Destabilisation of homogeneous bubbly flow in an annular gap bubble column

Experimental results are presented to show that there are very significant differences in the mean gas void fractions measured in an open tube and a annular gap bubble column, when operated at the same gas superficial velocity, using a porous sparger. Measurements were carried out in a vertical 0.102 m internal diameter column, with a range of concentric inner tubes to form an annular gap, giving diameter ratios from 0.25 to 0.69; gas superficial velocities in the range 0.014–0.200 m/s were investigated. The mean gas void fraction decreases with increasing ratio of the inner to outer diameter of the annular gap column and the transition to heterogeneous flow occurs at lower gas superficial velocities and lower void fractions.

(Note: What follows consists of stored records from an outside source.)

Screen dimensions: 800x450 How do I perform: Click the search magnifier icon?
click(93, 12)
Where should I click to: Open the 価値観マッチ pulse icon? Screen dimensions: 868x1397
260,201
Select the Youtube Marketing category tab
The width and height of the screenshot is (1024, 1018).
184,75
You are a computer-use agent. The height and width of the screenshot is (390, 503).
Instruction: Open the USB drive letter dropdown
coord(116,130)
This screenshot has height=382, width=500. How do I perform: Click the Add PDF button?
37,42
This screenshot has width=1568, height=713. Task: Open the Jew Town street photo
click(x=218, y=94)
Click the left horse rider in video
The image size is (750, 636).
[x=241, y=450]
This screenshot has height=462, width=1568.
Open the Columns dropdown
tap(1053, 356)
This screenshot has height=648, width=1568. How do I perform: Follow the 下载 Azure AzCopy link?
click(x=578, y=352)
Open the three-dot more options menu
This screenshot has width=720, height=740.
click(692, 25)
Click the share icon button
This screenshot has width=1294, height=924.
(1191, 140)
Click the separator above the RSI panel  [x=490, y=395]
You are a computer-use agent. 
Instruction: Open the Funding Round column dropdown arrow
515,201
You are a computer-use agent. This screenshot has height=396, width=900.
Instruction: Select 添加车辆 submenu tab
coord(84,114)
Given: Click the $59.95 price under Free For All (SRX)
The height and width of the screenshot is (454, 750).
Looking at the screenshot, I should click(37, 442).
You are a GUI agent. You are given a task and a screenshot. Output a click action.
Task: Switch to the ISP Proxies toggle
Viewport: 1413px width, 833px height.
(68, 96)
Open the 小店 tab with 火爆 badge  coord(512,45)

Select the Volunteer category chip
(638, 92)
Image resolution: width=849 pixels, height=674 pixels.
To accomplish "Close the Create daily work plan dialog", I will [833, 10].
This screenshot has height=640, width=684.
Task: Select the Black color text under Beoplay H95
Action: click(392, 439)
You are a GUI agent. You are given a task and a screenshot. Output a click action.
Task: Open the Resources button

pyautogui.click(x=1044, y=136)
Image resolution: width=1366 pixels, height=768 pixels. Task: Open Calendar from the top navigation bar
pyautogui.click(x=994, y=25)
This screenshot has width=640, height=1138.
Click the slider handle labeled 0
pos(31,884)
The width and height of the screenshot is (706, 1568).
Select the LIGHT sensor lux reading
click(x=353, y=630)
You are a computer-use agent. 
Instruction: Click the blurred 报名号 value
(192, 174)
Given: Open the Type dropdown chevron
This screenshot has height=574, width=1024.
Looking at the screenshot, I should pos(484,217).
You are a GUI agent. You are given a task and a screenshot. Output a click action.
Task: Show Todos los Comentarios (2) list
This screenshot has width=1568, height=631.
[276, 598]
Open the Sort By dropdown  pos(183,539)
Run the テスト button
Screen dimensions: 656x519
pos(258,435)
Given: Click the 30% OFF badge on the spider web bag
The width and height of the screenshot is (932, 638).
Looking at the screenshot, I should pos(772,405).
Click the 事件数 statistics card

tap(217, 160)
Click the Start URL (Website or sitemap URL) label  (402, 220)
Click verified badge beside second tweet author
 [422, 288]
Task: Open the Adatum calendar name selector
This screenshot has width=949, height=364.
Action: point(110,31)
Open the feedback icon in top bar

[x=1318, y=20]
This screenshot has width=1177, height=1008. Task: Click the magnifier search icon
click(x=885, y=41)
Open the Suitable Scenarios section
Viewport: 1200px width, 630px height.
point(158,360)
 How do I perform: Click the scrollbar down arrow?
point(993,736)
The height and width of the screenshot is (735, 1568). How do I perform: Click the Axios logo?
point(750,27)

Two reasons are proposed and validated by experimental investigations: (1) the presence of the inner tube causes large bubbles to form near the sparger, which destabilise the homogeneous bubbly flow and reduce the mean void fraction; this was confirmed by deliberately injecting large bubbles into a homogeneous dispersion of smaller bubbles, and (2) the shape of the void fraction profiles changes with gap geometry and this affects the distribution parameter in the drift‐flux model. Both of these effects serve to reduce the mean gas void fraction in an annular gap bubble column compared to an open tube at the same gas superficial velocity.